The processing of character r starts by swapping the nodes 12 and 9 in Fig. 1c, and then continues to node 15, which is the lowest indexed of weight 4. Its parent node 19, is interchanged with leaf 18; the updates continue with nodes 20 and 21. Finally, the weights of the nodes on the new path from the root to leaf (r,2) are decremented, resulting in the tree given in Fig. 1d.

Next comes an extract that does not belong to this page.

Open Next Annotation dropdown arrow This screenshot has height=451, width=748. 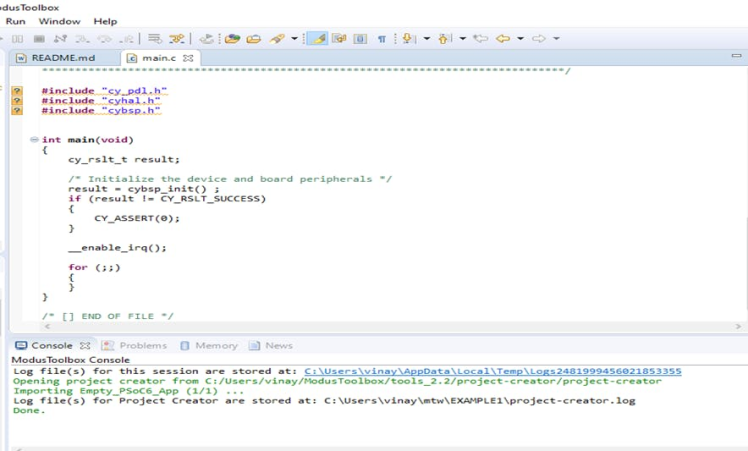coord(427,39)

The decoding algorithm is symmetrical. At the beginning the decoder is given the frequencies of the symbols in the entire file, similarly to the static approach, which is sufficient for correct decoding. The initial tree is constructed based on these frequencies, and the tree gets updated according to the last character that has been processed. That is, once a codeword is decoded, the frequencies of all the nodes on the path from the root to the corresponding leaf have to be decremented by 1. This is performed in a bottom-up scan according to Vitter’s algorithm, exchanging subtrees of equal weights to maintain the sibling property, similarly to Algorithm 1. When the frequency of a leaf x reaches zero, the leaf x is eliminated from the Huffman tree by replacing its parent node by the sibling of x.

5 Analysis

Dynamic Huffman coding repeatedly changes the shape of the tree, but there is a delay between the occurrence of a change and when such a change starts to influence the encoding. For encoding the current character we use the tree built in the previous stage, and the changes implied by the processed character do only affect the encoding in the subsequent stages, if at all. This behavior is demonstrated in the following extreme example, comparing its performance to Forward. The example shows that the file constructed by traditional dynamic Huffman may be about twice as large as that produced by the Forward-Huffman algorithm.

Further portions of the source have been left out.